> **Task brief**: Counting every line in the entries below where the word "computer" occurs, report how many there are. Give only that number.

[Extracted records — start]

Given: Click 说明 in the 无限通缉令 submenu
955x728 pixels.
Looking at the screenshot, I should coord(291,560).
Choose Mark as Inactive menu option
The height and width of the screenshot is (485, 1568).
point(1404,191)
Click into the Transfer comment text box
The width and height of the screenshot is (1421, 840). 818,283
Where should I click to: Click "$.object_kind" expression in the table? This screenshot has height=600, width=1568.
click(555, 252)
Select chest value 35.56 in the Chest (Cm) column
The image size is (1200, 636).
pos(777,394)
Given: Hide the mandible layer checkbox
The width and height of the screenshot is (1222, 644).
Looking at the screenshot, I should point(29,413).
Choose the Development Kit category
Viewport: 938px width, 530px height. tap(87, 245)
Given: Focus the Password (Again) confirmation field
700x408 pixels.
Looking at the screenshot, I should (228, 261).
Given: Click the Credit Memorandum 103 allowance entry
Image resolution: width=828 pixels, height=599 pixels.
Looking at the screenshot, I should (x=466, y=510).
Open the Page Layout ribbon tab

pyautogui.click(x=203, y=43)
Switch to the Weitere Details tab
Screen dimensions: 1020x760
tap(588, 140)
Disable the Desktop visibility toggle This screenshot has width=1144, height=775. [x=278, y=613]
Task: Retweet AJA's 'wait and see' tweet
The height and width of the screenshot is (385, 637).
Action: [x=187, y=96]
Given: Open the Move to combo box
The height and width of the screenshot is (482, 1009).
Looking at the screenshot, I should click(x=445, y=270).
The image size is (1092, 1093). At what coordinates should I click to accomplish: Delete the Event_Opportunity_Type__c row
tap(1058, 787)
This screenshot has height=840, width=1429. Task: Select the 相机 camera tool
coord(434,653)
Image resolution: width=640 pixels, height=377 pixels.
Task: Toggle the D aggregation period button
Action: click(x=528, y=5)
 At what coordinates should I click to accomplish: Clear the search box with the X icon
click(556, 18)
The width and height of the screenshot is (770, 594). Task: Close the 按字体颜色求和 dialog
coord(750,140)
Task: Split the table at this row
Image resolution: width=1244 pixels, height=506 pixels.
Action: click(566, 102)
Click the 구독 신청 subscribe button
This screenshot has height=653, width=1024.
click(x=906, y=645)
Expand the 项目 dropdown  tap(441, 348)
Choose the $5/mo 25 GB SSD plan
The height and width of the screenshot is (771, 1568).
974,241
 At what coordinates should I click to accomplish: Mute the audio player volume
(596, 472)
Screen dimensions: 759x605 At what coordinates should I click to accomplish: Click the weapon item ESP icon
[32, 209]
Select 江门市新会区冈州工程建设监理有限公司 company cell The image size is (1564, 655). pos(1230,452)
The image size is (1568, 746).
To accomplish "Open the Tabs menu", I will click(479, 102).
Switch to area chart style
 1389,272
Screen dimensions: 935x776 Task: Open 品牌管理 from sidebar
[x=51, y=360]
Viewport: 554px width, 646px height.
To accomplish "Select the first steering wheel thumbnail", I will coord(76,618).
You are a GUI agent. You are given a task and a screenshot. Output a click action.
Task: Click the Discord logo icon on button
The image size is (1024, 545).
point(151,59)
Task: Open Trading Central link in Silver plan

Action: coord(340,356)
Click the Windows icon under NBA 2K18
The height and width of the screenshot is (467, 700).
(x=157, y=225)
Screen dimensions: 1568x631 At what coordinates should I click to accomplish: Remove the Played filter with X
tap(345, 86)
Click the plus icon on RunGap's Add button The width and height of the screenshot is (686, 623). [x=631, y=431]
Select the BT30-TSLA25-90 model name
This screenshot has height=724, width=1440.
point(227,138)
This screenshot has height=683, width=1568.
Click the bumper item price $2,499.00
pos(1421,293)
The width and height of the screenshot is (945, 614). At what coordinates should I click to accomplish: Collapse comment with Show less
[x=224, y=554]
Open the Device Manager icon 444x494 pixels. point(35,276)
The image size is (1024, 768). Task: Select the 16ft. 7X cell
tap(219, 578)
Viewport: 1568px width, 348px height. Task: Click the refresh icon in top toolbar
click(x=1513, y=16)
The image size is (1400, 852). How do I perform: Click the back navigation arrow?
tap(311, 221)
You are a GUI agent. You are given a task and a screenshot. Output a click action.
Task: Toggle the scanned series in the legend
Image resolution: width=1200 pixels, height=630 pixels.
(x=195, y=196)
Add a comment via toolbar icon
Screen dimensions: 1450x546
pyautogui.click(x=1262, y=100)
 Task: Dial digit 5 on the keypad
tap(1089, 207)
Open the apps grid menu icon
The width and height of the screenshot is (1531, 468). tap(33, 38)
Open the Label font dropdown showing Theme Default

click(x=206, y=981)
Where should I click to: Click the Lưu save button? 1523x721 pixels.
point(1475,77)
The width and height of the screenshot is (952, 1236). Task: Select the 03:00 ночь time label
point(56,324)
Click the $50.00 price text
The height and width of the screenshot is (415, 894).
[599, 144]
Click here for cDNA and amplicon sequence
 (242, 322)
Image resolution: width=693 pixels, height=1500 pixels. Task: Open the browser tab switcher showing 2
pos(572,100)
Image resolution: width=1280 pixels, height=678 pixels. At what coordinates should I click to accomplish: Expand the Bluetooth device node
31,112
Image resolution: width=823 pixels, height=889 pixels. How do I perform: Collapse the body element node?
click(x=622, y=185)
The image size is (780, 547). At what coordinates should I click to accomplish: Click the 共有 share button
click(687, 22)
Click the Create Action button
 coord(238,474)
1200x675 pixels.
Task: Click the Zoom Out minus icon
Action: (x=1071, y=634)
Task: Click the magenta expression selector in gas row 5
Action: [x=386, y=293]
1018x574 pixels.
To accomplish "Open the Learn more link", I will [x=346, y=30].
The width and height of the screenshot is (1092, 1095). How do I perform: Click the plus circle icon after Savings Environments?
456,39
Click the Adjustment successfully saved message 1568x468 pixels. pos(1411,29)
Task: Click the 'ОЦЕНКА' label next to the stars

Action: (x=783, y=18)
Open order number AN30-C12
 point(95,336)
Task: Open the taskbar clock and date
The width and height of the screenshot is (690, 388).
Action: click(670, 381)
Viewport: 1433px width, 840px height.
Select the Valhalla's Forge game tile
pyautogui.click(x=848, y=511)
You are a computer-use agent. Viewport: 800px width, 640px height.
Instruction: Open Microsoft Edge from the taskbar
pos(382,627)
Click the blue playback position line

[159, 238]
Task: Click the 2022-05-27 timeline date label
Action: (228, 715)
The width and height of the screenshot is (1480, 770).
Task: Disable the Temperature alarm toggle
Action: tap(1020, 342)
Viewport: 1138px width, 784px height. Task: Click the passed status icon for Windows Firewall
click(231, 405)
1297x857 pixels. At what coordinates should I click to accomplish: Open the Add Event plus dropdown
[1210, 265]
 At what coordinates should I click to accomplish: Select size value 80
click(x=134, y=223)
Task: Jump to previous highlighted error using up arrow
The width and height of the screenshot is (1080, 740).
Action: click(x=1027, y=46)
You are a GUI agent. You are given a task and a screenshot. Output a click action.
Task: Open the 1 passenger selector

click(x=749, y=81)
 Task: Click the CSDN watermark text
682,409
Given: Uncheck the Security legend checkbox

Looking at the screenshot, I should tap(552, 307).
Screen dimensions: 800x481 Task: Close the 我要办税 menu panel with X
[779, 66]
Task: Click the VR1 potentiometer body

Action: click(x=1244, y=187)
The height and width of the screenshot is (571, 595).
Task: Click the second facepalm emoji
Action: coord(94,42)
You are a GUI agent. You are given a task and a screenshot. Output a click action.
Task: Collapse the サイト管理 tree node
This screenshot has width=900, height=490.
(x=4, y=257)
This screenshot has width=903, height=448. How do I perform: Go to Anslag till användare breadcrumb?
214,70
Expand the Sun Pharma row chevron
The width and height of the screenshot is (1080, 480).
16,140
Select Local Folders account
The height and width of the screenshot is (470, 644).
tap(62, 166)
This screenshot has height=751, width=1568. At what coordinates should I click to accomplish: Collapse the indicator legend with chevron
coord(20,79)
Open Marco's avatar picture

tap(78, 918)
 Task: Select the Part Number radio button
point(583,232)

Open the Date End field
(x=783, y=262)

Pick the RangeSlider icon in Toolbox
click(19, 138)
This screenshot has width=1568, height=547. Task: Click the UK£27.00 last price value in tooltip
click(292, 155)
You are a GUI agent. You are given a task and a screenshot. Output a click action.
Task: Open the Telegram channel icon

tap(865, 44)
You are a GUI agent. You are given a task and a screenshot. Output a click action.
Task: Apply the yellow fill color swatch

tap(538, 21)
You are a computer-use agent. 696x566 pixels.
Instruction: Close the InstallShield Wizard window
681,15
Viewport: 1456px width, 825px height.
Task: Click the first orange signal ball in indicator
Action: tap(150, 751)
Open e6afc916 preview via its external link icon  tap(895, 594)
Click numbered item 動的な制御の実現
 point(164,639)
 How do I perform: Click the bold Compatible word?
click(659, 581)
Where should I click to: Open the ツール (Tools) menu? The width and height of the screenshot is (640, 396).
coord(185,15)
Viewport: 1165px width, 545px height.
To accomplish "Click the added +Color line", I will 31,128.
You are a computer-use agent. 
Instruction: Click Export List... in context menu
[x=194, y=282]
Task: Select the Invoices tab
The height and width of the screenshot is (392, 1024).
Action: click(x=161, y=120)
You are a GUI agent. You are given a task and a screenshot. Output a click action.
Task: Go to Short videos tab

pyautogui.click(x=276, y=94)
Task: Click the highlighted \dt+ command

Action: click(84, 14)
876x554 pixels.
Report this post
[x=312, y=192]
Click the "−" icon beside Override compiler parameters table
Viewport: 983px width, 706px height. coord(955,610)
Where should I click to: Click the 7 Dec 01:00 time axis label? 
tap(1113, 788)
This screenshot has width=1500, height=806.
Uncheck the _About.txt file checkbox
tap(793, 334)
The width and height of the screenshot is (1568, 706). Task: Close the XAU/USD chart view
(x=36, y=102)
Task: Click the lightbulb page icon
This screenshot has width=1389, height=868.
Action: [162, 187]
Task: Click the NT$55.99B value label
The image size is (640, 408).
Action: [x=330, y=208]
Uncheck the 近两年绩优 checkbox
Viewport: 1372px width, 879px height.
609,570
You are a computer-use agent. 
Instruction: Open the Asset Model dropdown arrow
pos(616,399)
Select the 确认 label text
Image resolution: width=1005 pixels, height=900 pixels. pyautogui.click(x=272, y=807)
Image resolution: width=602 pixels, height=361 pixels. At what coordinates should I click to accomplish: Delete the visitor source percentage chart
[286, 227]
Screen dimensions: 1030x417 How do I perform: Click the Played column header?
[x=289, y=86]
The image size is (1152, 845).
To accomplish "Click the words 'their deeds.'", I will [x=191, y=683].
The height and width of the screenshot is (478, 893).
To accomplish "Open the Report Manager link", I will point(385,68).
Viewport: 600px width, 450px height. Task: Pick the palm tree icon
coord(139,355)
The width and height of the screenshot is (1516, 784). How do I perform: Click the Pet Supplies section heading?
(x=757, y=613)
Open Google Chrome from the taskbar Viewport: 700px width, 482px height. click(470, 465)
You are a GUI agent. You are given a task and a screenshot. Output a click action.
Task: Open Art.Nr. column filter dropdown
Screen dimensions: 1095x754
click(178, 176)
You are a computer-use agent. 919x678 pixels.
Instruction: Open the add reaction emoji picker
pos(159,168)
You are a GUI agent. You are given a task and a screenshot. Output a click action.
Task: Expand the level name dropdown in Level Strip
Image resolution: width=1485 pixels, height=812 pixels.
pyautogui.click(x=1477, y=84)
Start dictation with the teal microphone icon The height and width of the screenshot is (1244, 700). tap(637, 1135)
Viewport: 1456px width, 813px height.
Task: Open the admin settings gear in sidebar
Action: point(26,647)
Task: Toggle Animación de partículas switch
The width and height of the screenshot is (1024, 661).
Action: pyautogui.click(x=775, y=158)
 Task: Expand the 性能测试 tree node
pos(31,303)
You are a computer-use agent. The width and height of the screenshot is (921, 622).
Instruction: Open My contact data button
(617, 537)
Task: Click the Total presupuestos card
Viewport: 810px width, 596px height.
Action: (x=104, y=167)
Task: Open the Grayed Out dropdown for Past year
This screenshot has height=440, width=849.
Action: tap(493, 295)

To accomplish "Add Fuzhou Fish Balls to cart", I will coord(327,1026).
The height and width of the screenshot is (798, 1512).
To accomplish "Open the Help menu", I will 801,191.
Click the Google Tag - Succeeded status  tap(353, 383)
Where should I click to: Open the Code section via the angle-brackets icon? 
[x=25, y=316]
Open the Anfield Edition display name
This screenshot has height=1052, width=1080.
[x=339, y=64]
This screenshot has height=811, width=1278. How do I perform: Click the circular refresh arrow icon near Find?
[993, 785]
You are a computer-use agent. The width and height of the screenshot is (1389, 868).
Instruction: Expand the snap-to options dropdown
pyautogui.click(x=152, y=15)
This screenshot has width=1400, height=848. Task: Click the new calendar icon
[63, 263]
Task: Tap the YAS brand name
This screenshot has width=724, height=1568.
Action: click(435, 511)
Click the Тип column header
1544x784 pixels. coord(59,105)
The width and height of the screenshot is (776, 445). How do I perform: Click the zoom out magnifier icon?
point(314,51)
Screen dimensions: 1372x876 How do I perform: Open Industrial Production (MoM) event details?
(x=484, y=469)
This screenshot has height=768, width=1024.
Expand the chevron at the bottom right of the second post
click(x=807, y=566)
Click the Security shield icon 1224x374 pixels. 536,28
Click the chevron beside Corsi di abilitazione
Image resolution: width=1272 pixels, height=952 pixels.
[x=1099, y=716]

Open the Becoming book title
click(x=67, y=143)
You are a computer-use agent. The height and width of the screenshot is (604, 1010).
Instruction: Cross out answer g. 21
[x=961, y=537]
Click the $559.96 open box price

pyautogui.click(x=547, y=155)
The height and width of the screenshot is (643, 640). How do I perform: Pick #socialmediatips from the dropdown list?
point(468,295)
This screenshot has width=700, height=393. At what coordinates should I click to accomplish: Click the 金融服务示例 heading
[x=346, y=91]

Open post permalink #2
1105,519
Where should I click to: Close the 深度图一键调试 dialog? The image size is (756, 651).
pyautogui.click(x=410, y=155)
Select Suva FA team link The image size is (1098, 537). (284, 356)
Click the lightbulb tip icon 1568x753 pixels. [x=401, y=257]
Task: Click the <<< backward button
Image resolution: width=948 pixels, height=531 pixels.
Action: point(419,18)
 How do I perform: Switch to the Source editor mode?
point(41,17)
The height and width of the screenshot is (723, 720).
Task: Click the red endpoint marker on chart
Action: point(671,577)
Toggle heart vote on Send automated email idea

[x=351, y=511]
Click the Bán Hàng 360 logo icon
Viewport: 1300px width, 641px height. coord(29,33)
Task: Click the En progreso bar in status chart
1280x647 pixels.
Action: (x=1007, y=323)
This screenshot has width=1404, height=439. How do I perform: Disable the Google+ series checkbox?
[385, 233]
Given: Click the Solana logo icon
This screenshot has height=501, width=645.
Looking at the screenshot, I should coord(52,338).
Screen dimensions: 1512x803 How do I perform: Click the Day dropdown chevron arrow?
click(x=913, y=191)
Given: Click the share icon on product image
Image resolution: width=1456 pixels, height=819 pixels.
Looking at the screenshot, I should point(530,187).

[Extracted records — finish]

> **Answer to the problem**: 8